When I teach, I use "big data" for data that won't fit in a single machine. "Small data" fits on a single machine in memory and medium data on disk.
Having said that duckDB is awesome. I recently ported a 20 year old Python app to modern Python. I made the backend swappable, polars or duckdb. Got a 40-80x speed improvement. Took 2 days.
The funny thing is that those days you can fit 64 TB of DDR5 in a single physical system (IBM Power Server), so almost all non data-lake-class data is "Small data".
> There aren't many datasets exceeding that outside fundamental physics.
Just about every physical world telemetry or sensing data source of any note will generate petabytes of analytical data model in hours to days. On the high end, there are single categories of data source that aggregate to more like an exabyte per day of high-value data.
It is a completely different standard of scale than web data. In many industrial domains the average small-to-medium sized company I come across retains tens of petabytes of data and it has been this way for many years. The prohibitive cost is the only thing keeping them for scaling even more.
The major issue is that the large-scale analytics infrastructure developed for web data are hopelessly inadequate.
You could generate PB of data from a random number generator.
My question would be, why does a company need PBs of sensor data? What justifies retaining so much? Surely you aren’t using it beyond the immediate present.
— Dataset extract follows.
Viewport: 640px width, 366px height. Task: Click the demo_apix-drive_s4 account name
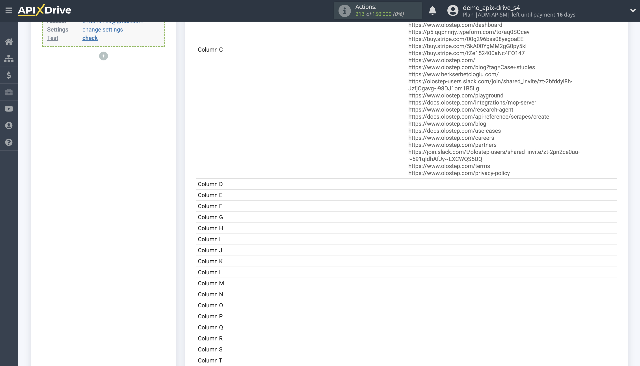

There's nothing wrong with that. Small data is relative, and my clients often find it useful to rent or get access to beefy machines to process it with "small" techniques rather than use clusters...
I'm curious - what were you doing that polars was leaving a 40-80x speedup on the table? I've been happy with it's speed when held correctly, but it's certainly easy to hold it incorrectly and kill your perf if you're not careful
KDB v1 is from sometime in the late 1990’s (I met v2 in 2002; but v1 was internal use only at some investment bank).
But that follows A and A+ which were extremely column oriented and date to early 1990s or even late 1980s ; and to various APL implementations going back to the 1960’s
Columnar DBs were very much a thing among APL users (finance and operations research) but weren’t really known outside those fields - and even in those fields, there was a period of amnesia in the late ‘90s/early 2000’s
Might be tangential but in my recent experience polars kept crashing the python server with OOM errors whenever I tried to stream data from and into large parquet files with some basic grouping and aggregation.
Claude suggested to just use DuckDB instead and indeed, it made short work of it.
A bit of a moving target there, especially with the definition of medium data on disk considering the rise of high speed NVMe vs spinning metal. Makes me wonder if the 00s 'Big Data' era and the resulting infra is largely just outdated now...
Having said that duckDB is awesome. I recently ported a 20 year old Python app to modern Python. I made the backend swappable, polars or duckdb. Got a 40-80x speed improvement. Took 2 days.